#### ROWS ####

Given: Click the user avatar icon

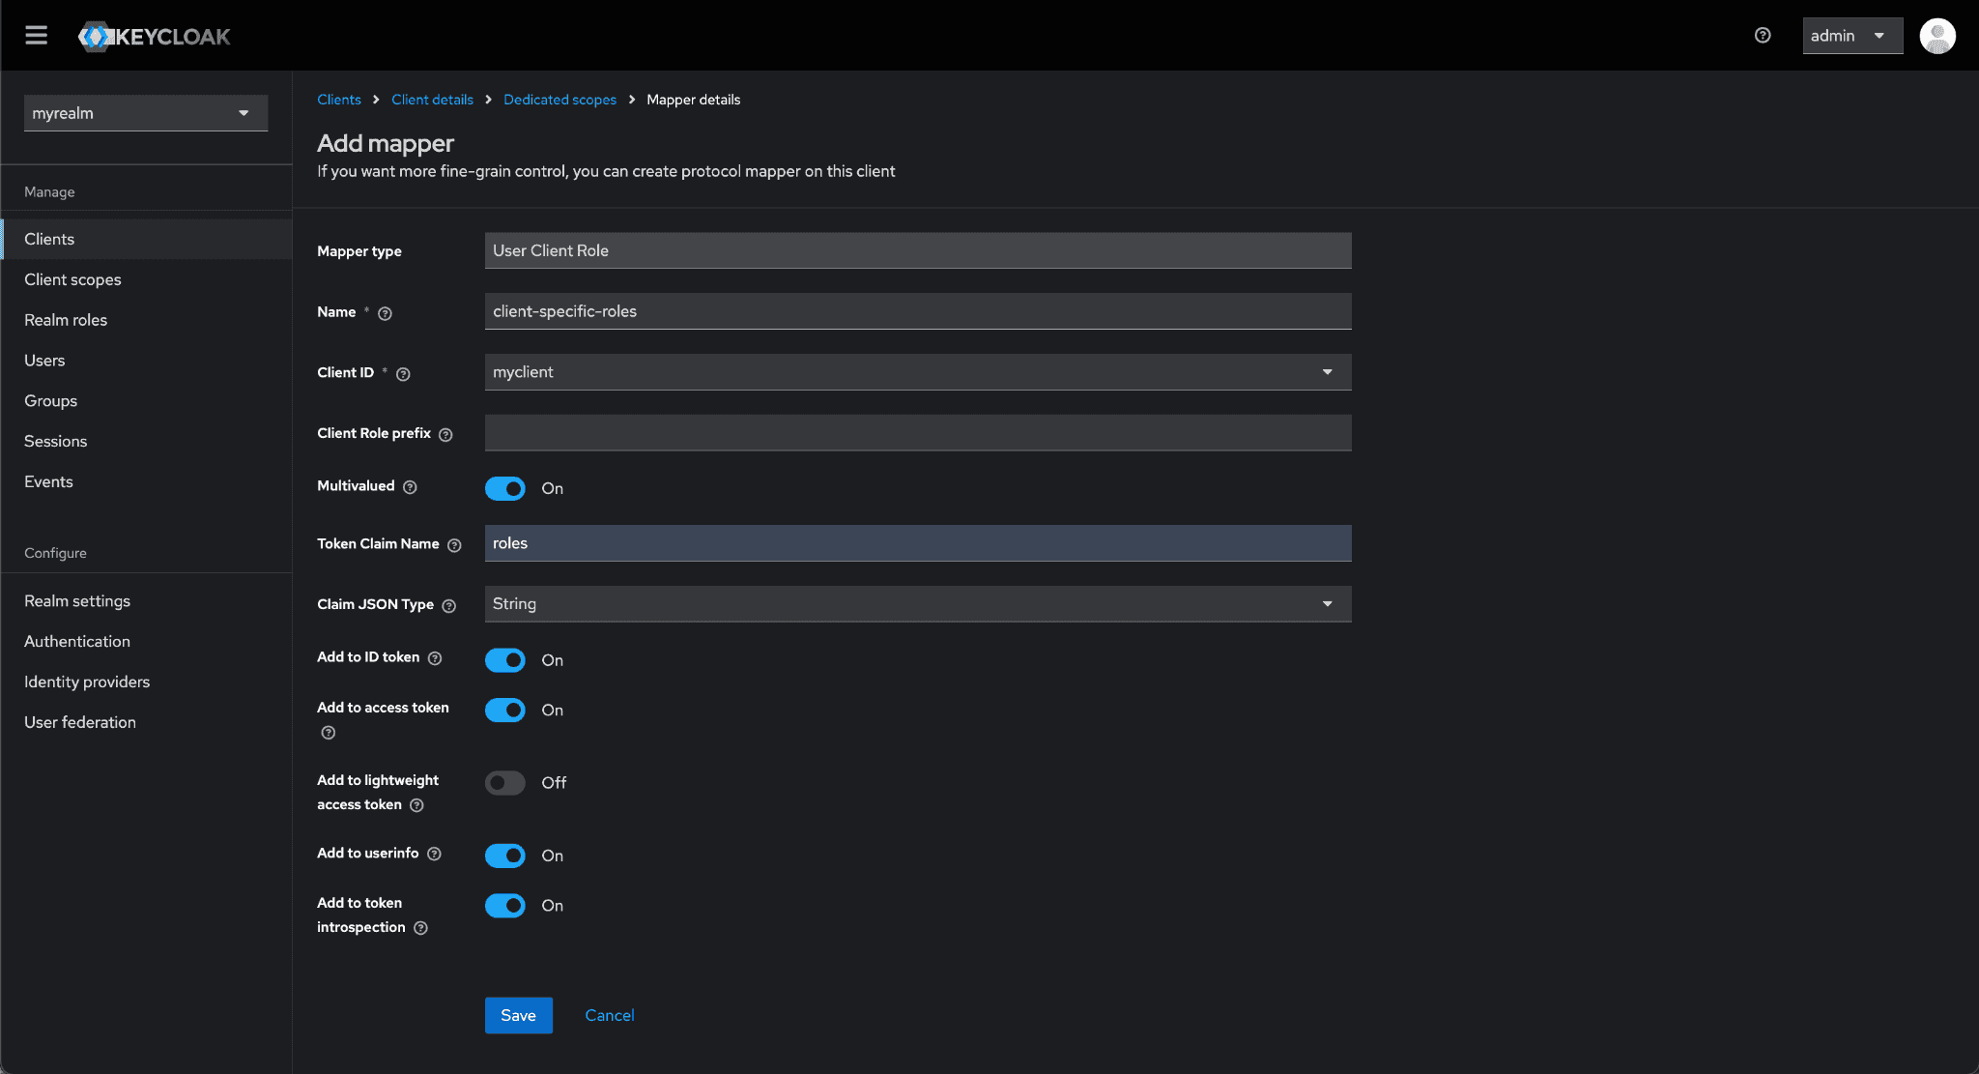Looking at the screenshot, I should pos(1936,36).
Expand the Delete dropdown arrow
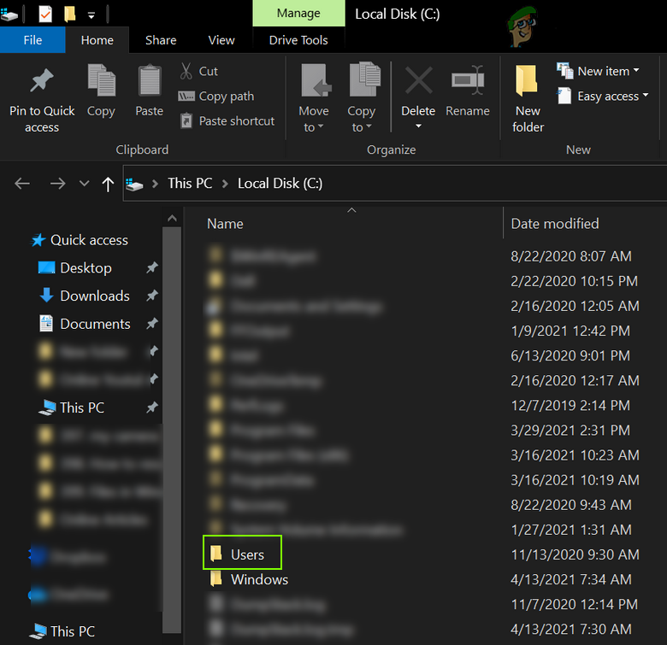 coord(418,126)
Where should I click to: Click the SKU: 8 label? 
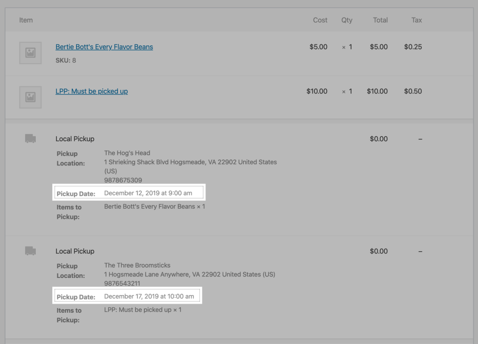tap(65, 61)
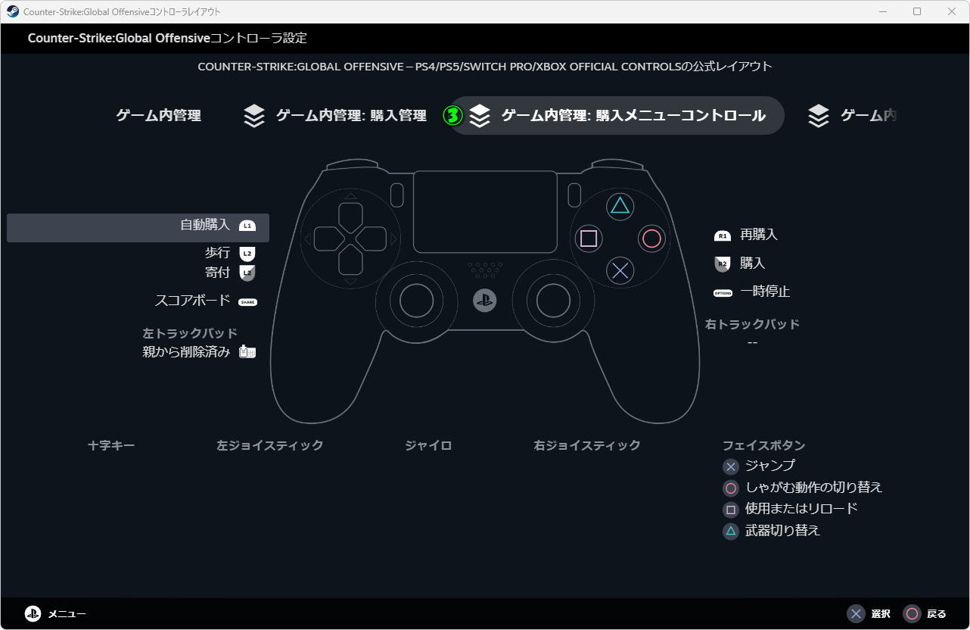The height and width of the screenshot is (630, 970).
Task: Click the OPTIONS icon beside 一時停止
Action: click(x=723, y=292)
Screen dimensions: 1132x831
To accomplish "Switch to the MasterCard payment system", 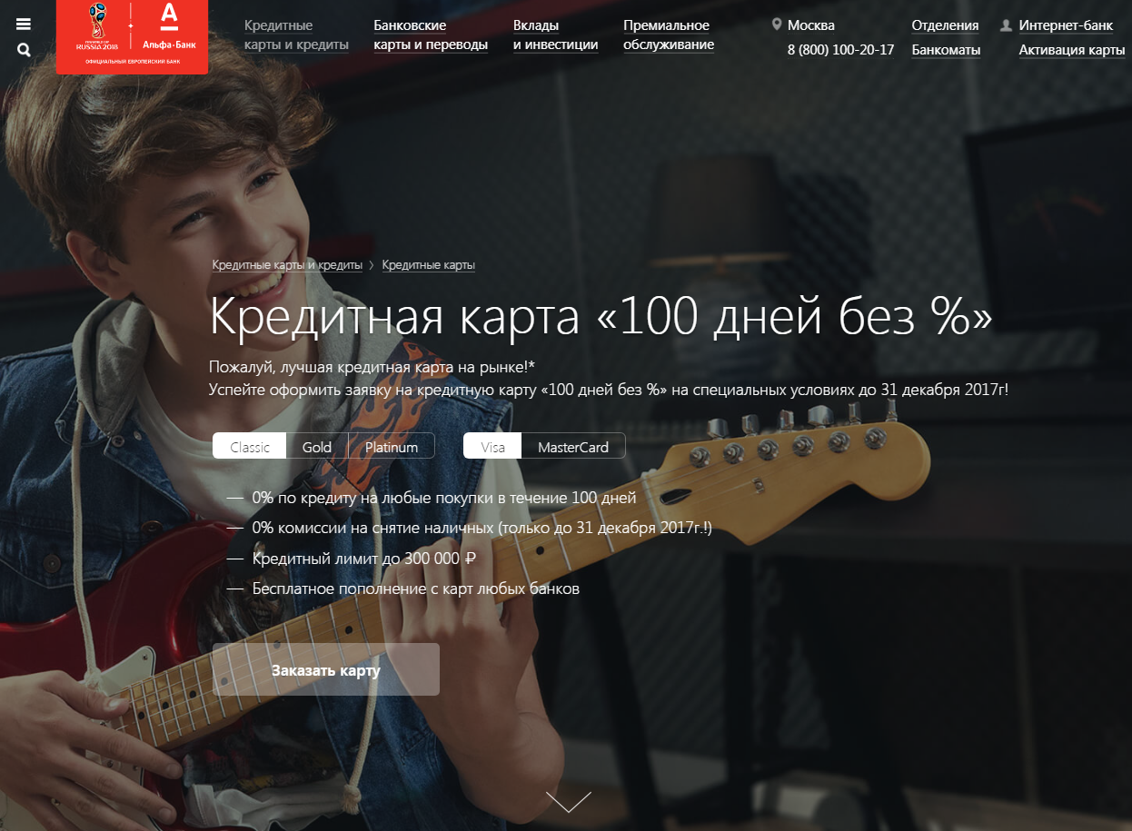I will tap(572, 446).
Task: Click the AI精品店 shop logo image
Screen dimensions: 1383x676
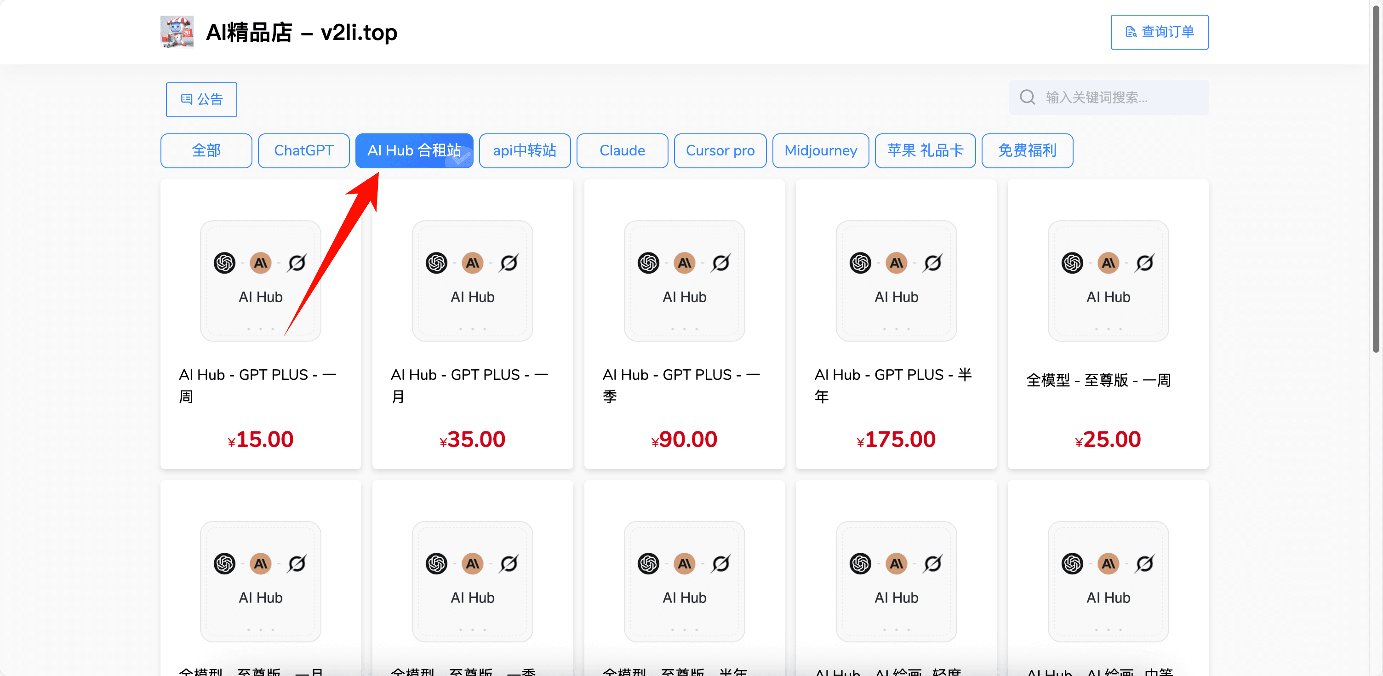Action: 177,32
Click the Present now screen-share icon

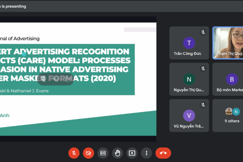(x=132, y=153)
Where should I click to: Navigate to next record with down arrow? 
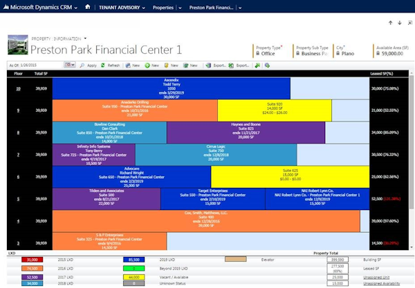click(400, 23)
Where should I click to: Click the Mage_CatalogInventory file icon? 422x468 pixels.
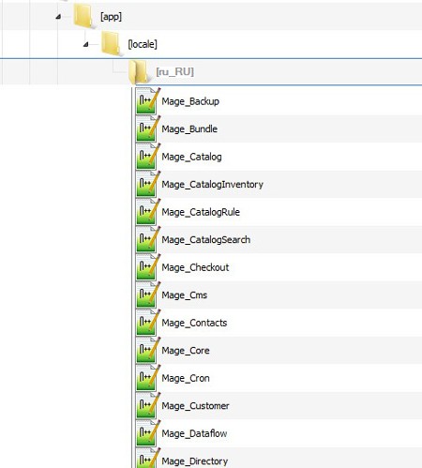coord(148,184)
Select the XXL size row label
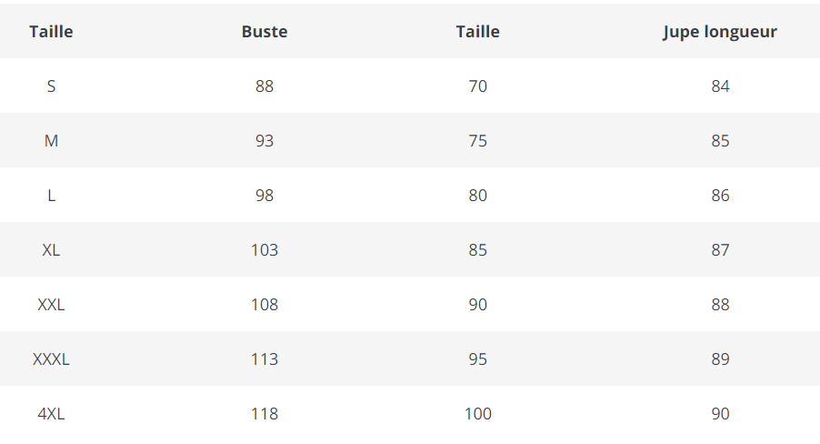This screenshot has width=820, height=444. 51,305
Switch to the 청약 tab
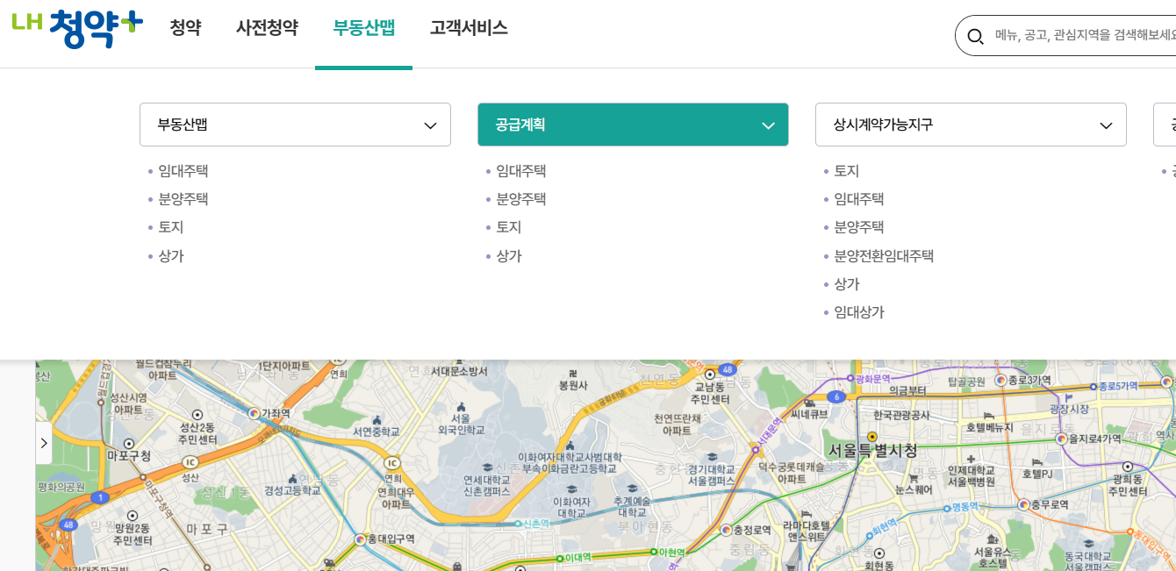The image size is (1176, 571). (186, 28)
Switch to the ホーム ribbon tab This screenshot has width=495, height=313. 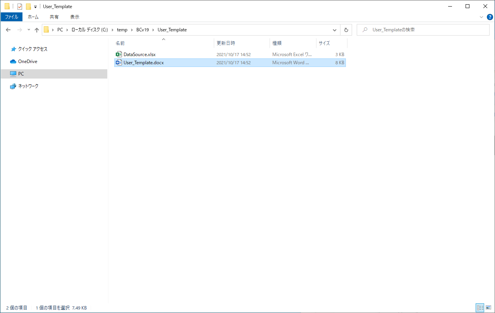(x=33, y=17)
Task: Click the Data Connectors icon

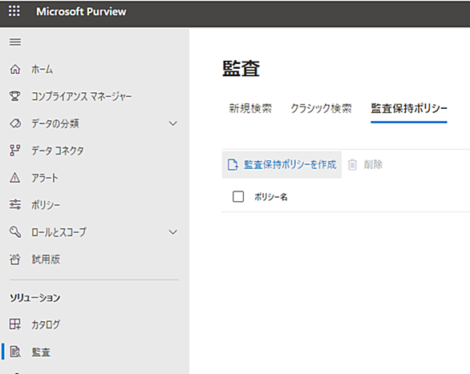Action: click(x=15, y=151)
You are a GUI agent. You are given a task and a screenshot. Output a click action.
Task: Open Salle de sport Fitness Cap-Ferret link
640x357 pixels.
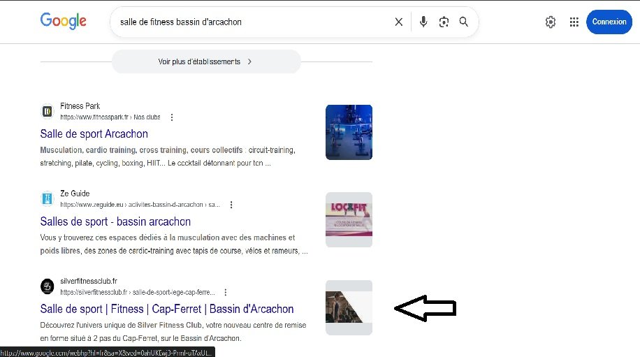pos(167,309)
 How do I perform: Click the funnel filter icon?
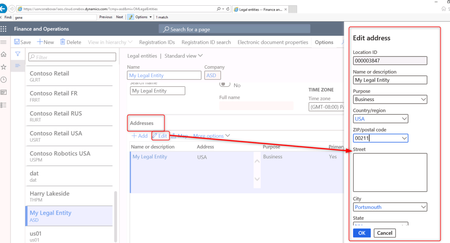pos(18,54)
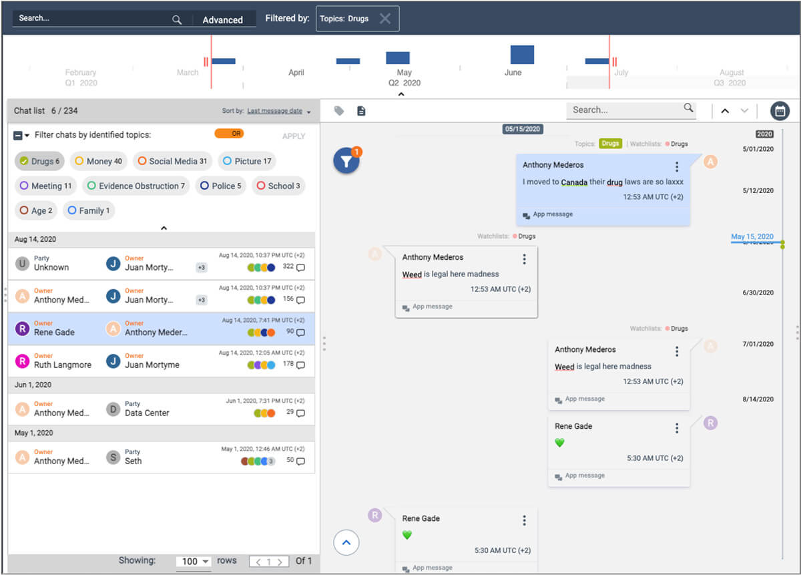Image resolution: width=801 pixels, height=575 pixels.
Task: Select the Money 40 topic filter
Action: tap(98, 161)
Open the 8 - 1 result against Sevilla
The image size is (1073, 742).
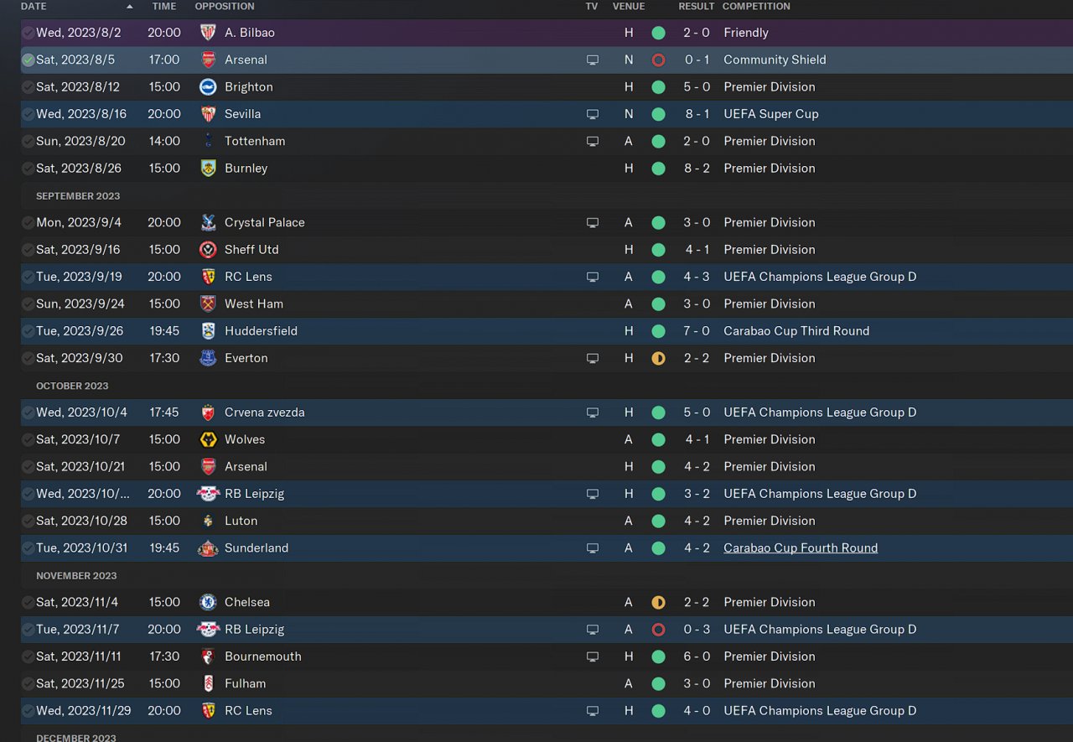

####

### SHORT TASK
Reproduce the material starting at the beginning and ending at the line containing "Action: click(x=723, y=292)", keeping every line identical and omitting the pictures.

### SOLUTION TO THIS TASK
Given: Click the user avatar icon

Looking at the screenshot, I should pos(1936,36).
Expand the Delete dropdown arrow
 coord(418,126)
Where should I click to: Click the SKU: 8 label? 
tap(65, 61)
The height and width of the screenshot is (630, 970).
Task: Click the OPTIONS icon beside 一時停止
Action: click(x=723, y=292)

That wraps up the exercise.